Em um dos áudios recebidos pela reportagem, o prefeito de uma cidade na região Norte do RS diz à população que há uma requisição de mais de 20 mil hectares de terra para demarcação de território indígena. Segundo ele, isso faria “a terra indígena pegar toda a região. Vai acabar a cidade”. A cidade em questão, segundo o IBGE, possui cerca de 290 quilômetros quadrados. “De fato, o município citado no áudio possui em seu território uma terra indígena demarcada nos anos 1990, onde vivem cerca de 200 pessoas, numa área de aproximadamente 6 km²”, diz trecho da reportagem.
Um especialista consultado pelo Brasil de Fato disponibilizou um levantamento de dados sobre as terras indígenas em processo de homologação, demarcação, estudo e reivindicação no RS. De acordo com estes documentos, o que existe, de fato, é uma solicitação formal de 2013 para a criação de um Grupo Técnico (GT) da Funai para estudar a ampliação da área.
A solicitação somente teve andamento em 2022, com uma portaria da Funai determinando a constituição de GT para “realizar estudos de natureza antropológica, etno-histórica, sociológica, jurídica, cartográfica e ambiental necessários à identificação e delimitação das áreas de ocupação indígena”.
A partir disso, há um prazo de aproximadamente 4 meses para entrega de um relatório com essas informações. Ou seja, não há sequer relatório completo para aumentar o tamanho da terra indígena em questão. Além disso, não há como afirmar que o povo indígena da região esteja solicitando de fato 20 mil hectares.
“O fato de os indígenas reivindicarem determinada quantidade de área, não significa que a área seja reconhecida. E, sendo reconhecida, não significa que seja na totalidade reivindicada”, explicou o especialista consultado. Ele ainda opina no sentido de ressaltar o fato do tema ter “incendiado” justamente em setembro, durante o período eleitoral, o que teria ocasionado a nova onda de informações falsas.
Do Conselho Indigenista Missionário, Roberto Antônio Liebgott disse à reportagem que “o objetivo deste movimento político é a desarmonia e a desagregação gerada por uma máquina da mentira. Não há nenhuma movimentação indígena ou quilombola que vise retirar as pessoas de suas terras, casas ou trabalho”, ressaltou Roberto.

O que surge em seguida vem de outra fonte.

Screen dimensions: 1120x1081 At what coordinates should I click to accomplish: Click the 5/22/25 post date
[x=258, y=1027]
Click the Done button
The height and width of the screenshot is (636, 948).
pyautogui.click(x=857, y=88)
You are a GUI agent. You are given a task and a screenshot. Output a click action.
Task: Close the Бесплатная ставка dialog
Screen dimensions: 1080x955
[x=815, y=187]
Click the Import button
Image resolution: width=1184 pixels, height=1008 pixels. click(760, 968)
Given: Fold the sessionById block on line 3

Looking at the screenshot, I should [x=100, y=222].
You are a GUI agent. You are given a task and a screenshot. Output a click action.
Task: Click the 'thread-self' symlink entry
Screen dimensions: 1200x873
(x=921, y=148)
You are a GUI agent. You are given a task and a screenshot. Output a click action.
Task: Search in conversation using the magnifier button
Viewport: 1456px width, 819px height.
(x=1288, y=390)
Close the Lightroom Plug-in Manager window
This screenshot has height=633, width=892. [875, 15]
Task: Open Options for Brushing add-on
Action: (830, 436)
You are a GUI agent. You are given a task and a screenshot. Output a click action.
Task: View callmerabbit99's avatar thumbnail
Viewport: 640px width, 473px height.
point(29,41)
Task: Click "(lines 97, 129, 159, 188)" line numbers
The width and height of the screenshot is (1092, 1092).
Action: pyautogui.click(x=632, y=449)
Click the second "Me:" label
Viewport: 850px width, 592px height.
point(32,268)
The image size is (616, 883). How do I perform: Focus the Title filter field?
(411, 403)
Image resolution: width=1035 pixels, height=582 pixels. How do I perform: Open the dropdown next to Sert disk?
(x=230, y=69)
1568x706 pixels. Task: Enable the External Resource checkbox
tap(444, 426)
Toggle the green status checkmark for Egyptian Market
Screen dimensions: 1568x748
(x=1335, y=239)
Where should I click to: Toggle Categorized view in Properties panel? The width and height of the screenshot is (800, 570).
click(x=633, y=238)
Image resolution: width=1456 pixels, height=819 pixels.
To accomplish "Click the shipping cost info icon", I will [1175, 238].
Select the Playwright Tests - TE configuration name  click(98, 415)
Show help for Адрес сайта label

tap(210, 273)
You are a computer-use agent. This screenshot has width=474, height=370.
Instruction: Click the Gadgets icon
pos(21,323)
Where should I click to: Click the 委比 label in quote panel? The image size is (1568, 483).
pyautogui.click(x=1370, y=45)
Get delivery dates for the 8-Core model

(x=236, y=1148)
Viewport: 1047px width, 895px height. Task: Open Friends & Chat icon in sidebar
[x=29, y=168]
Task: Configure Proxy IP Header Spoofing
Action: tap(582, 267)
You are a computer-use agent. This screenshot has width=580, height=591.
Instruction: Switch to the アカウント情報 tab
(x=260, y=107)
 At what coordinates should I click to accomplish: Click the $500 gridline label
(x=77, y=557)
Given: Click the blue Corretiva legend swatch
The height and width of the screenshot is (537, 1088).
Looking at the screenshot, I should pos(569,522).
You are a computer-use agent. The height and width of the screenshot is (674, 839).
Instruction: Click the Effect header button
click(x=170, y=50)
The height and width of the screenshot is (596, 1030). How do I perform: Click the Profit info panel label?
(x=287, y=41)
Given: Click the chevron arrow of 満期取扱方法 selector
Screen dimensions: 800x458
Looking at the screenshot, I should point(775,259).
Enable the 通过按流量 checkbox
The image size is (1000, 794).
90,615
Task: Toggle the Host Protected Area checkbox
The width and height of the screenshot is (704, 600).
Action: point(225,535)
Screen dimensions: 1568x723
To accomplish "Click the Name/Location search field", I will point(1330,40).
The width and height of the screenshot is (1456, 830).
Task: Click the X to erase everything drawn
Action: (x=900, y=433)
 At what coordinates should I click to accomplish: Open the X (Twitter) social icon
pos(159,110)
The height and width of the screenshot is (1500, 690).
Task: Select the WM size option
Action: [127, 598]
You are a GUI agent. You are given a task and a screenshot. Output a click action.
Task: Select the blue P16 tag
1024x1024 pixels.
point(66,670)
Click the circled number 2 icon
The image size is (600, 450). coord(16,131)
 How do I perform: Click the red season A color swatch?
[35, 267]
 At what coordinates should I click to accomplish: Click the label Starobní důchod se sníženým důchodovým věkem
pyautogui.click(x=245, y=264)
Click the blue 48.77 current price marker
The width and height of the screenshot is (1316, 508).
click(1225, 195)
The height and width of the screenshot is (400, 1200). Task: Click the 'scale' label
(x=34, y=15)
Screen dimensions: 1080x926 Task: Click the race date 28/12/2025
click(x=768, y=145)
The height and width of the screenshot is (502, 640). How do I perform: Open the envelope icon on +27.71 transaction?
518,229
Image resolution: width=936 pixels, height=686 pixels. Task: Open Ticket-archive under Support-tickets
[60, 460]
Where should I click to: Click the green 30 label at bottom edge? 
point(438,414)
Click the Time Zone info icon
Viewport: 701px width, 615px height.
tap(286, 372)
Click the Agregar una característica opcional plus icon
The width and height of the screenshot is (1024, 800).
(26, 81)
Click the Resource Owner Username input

O advogado Onir Araújo, da Frente Quilombola RS, realça a gravidade de áudios falaciosos. “É um potencial de conflito muito grande. Já existe muito racismo em relação a indígenas e quilombolas, não só no Interior. Se criminaliza um pleito que está na Constituição Federal”, explica Onir.
O advogado afirma que a Frente acompanha os casos, inclusive informando Defensores Públicos, pois a situação envolve disseminação de calúnias e falsas informações, agravadas pelo fato de terem sido repassadas por agentes públicos. “É um caldo de cultura muito complicado, esse áudio deve estar circulando entre os moradores dessa cidade, nossa preocupação é que isso potencialize agressões e violências contra os indígenas da região”, alerta. “No nosso modesto entendimento, isso aí é também crime eleitoral”.
Também circulam áudios contra o ex-presidente Lula, dizendo que se ele vencer, as casas onde moram serão tomadas. “Temos que eleger o Bolsonaro de qualquer jeito. Se ganhar o Lula, as casas onde pode morar uma família eles vão pegar, e se invadir, tu não vais poder entrar na justiça, simplesmente vai ter que aceitar, qualquer um vai poder entrar na tua propriedade e tu não vai poder fazer nada”.